- _Document excerpt_:
- - -
Dear reader, it seems that you are causing headaches in dark corners of the web.
I pinpoint you specifically, as a reader of Naked Security, because I assume that if you’re a regular to this site then you’re more likely than most to care about who’s watching you online.
For the people trying to track you, profile you and sell to you, you’re a problem.
Historically, techniques for tracking people’s movements around the web have relied on HTTP cookies – small messages that ‘tag’ your browser so it can be uniquely identified.
Unfortunately for snoopers, profilers and marketers, cookie-based tracking leaves the final decision about whether you’re followed or not in your hands because you can delete their cookies and disappear.
It’s no secret that some vendors have moved on from cookies – local storage, Flash cookies and ETags have all been used in-the-wild, either as cookie replacements or as backups from which cookies can be ‘respawned’.
These techniques have been successful because they’re obscure but they all have the same fundamental weakness as cookies – they rely on things that you can delete.
The holy grail for tracking is to find a unique ID that you can’t delete, something that identifies you uniquely based on who or what you are, not what you have.
In July I wrote about Panopticlick, a fingerprinting tool that does exactly that. It was created by the Electronic Frontier Foundation (EFF) for its research paper How Unique Is Your Web Browser?.
Panopticlick asks your browser a few questions, such what fonts you have installed, what HTTP headers your browser sends, your screen size and your timezone.
That collection of information varies so much from one browser to the next that it’s enough to tell any two browsers apart with startling accuracy.
The EFF used Panopticlick to show that in the population of internet users it tested (a group likely to be more privacy concious than average) users had a 1 in 286,777 chance of sharing their fingerprint with somebody else.
That’s certainly good enough to use as a fall-back ‘respawning’ technique but perhaps not good quite enough to work as a cookie replacement.
Since Panopticlick was only designed to show that fingerprinting was viable it didn’t exhaust all the possible browser features that might be exploited for truly bomb-proof fingerprinting.
That such unexplored features exist was alluded to by the authors in their conclusion (my emphasis.)
We implemented and tested one particular browser fingerprinting method. It appeared, in general, to be very effective, though as noted in Section 3.1 there are many measurements that could be added to strengthen it.
Fingerprinting beyond the browser
As chance would have it, at the same time as I was writing about Panopticlick, a well known internet company with a foothold on 13 million websites was caught experimenting with one of those ‘missing’ techniques; canvas fingerprinting.
AddThis is the internet’s premier purveyor of social media sharing widgets.
Its code is embedded in millions of websites, which gives it a huge platform on which to run its anonymous personalization and audience technology.
Between February and July 2014 that technology included a live test for a canvas fingerprinting technique.
To illustrate the point I’ve included two pictures of the letter T below with its SHA1 hashes. One was rendered by Firefox 33 on OS X and the other by Safari 8 on the same machine.
Often the most sensible and efficient way for web browsers to handle canvas graphics is to hand over font rendering and 2D compositing to the underlying operating system and hardware GPU.
Different graphics cards and operating systems work slightly differently, which means that different browsers given identical instructions on what to draw will draw slightly different pictures.
- - -
Pick up the article on browser fingerprinting and canvas tracking after its last sentence, and write the next part of it.

- _Data shown_:
- - -
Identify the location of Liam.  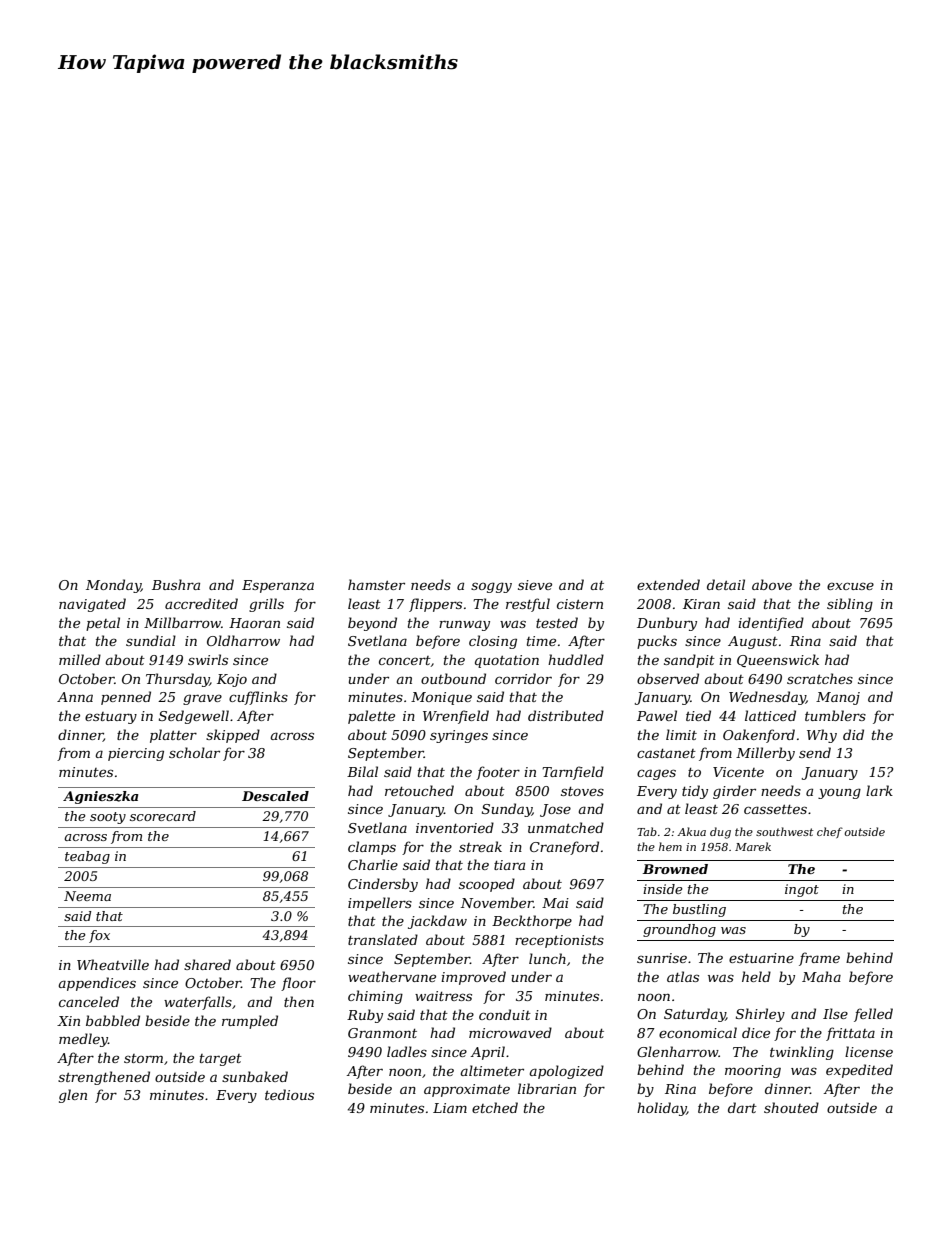
(450, 1108).
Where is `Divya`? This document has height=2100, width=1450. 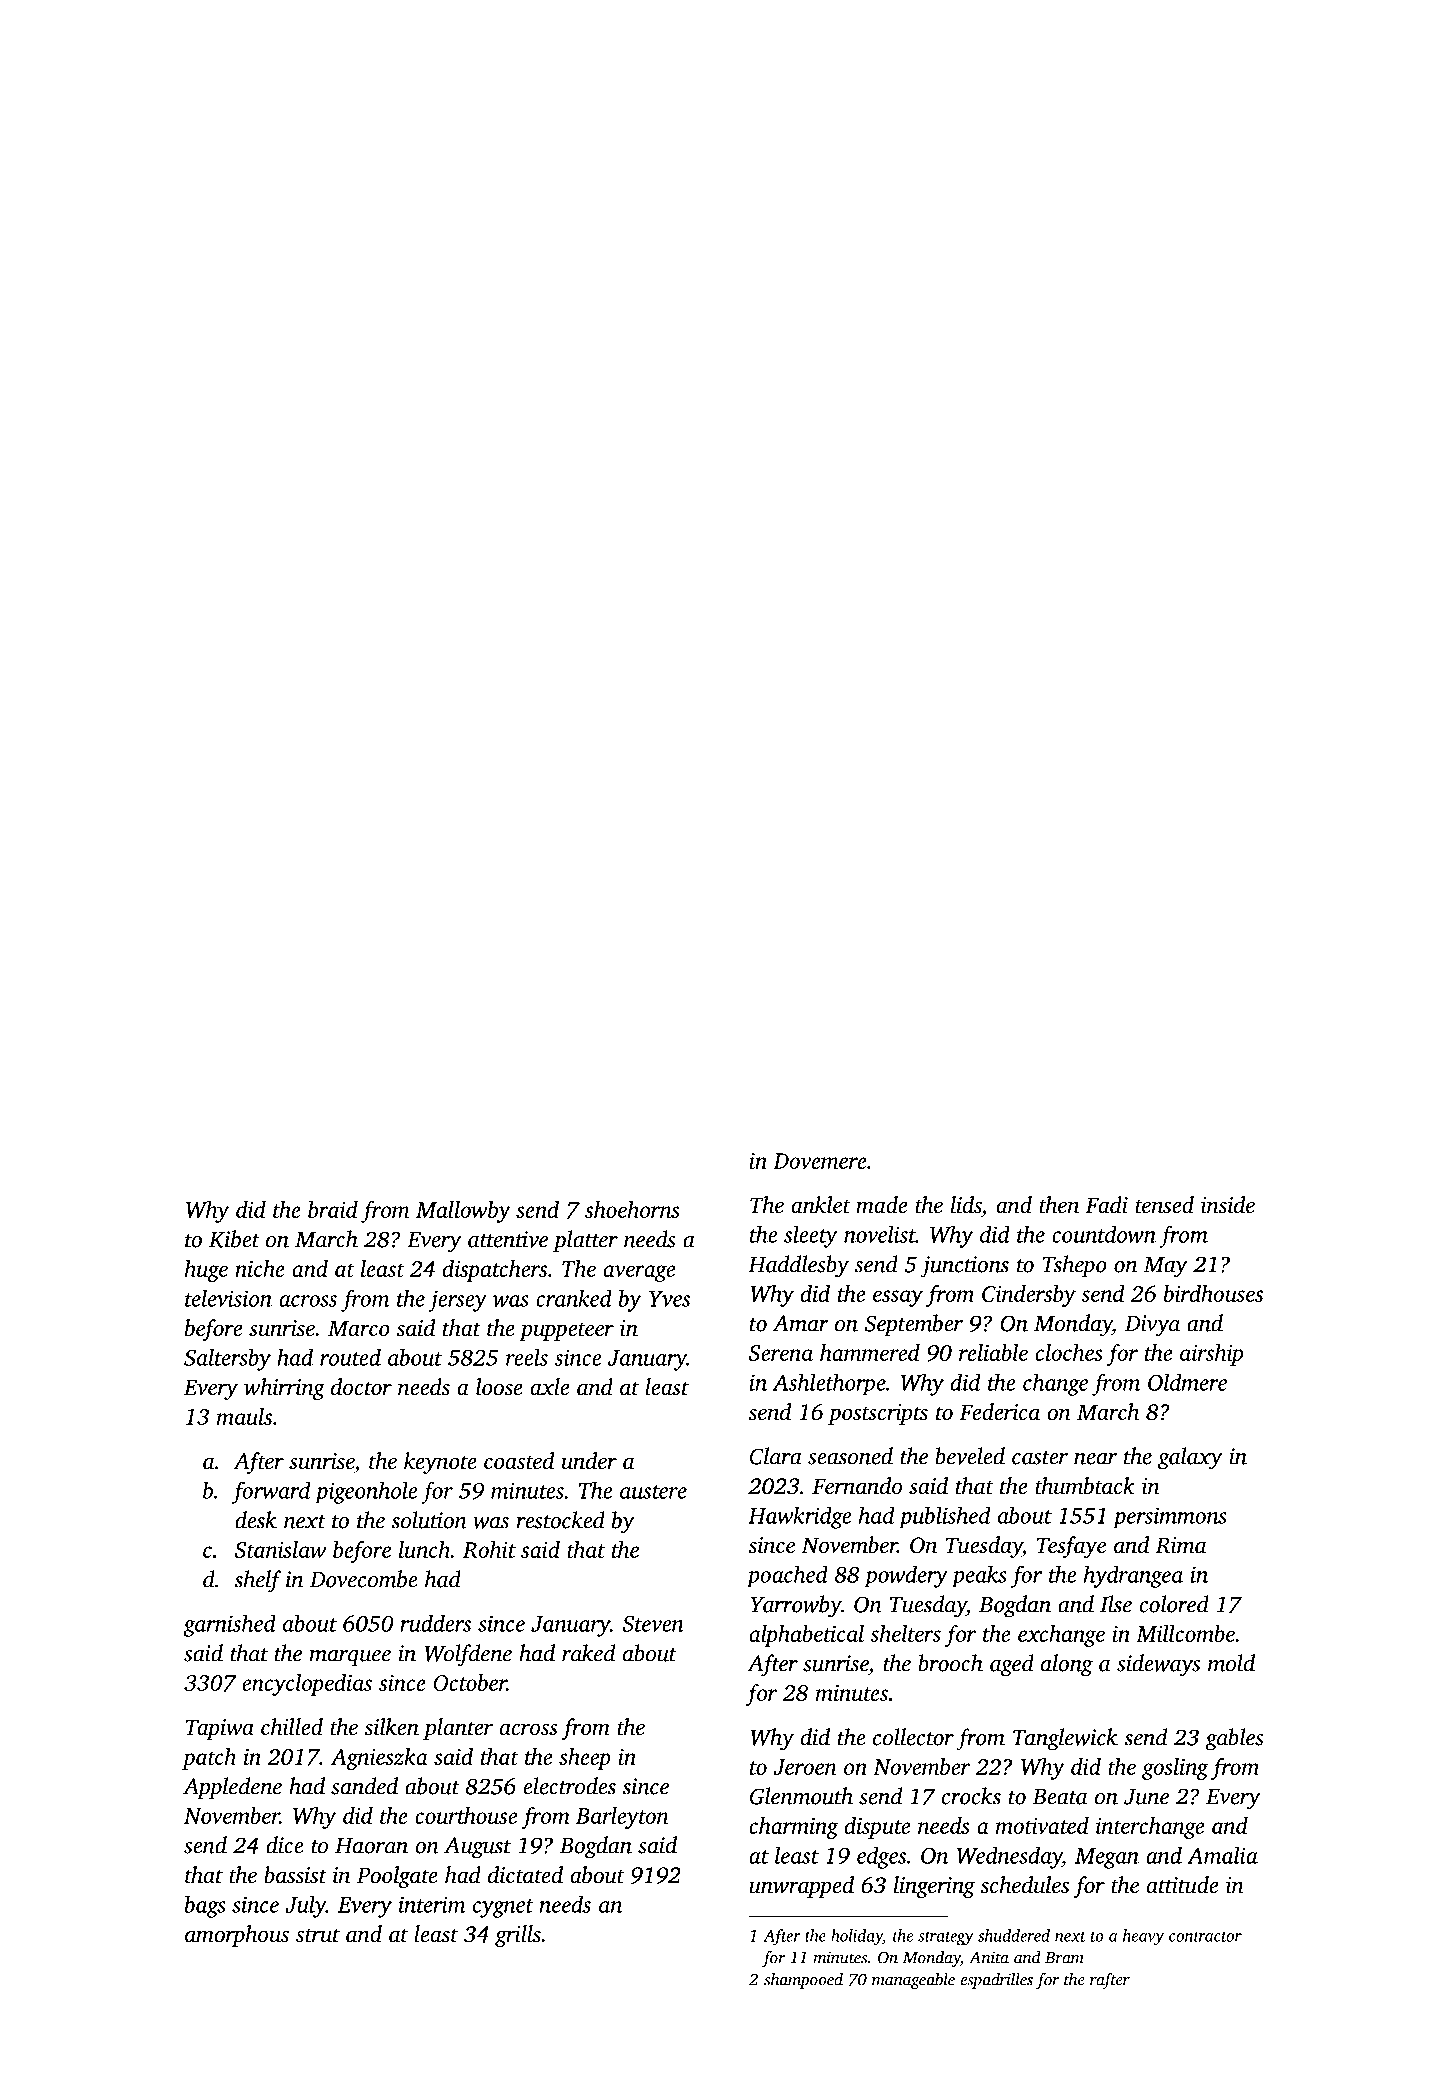
Divya is located at coordinates (1152, 1326).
- - -
- _Response to the task_:
In 2012, researchers Keaton Mowery and Hovav Shacham published a research paper entitled Pixel Perfect: Fingerprinting Canvas in HTML5 which showed that there was enough variation to create a reliable browser fingerprint.
In their own words:
...the behavior of
<canvas>text and WebGL scene rendering on modern browsers forms a new system fingerprint. The new fingerprint is consistent, high-entropy, orthogonal to other fingerprints, transparent to the user, and readily obtainable.
Remarkably, they didn’t have to try very hard to tease out the differences between graphics cards…
Our experiments show that graphics cards leave a detectable fingerprint while rendering even the simplest scenes.
…nor the way that even common fonts are rendered.
Even Arial, a font which is 30 years old, renders in new and interesting ways depending on the underlying operating system and browser. In the 300 samples collected for the text_arial test, there are 50 distinct renderings.
Since the technique relies on rendering pictures you might think that there would be something you could see that gives the game away, right? Not so.
Our tests can be performed, offscreen, in a fraction of a second. There is no indication, visual or otherwise, that the user's system is being fingerprinted.
Finally, the messy business of comparing pictures is neatly accomplished by converting the picture rendered on the canvas into a string of base64 data (using the
toDataURL() method) and running it through a hashing function to create a short, fixed length ID.
This makes dealing with canvas fingerprints almost as easy as dealing with cookies.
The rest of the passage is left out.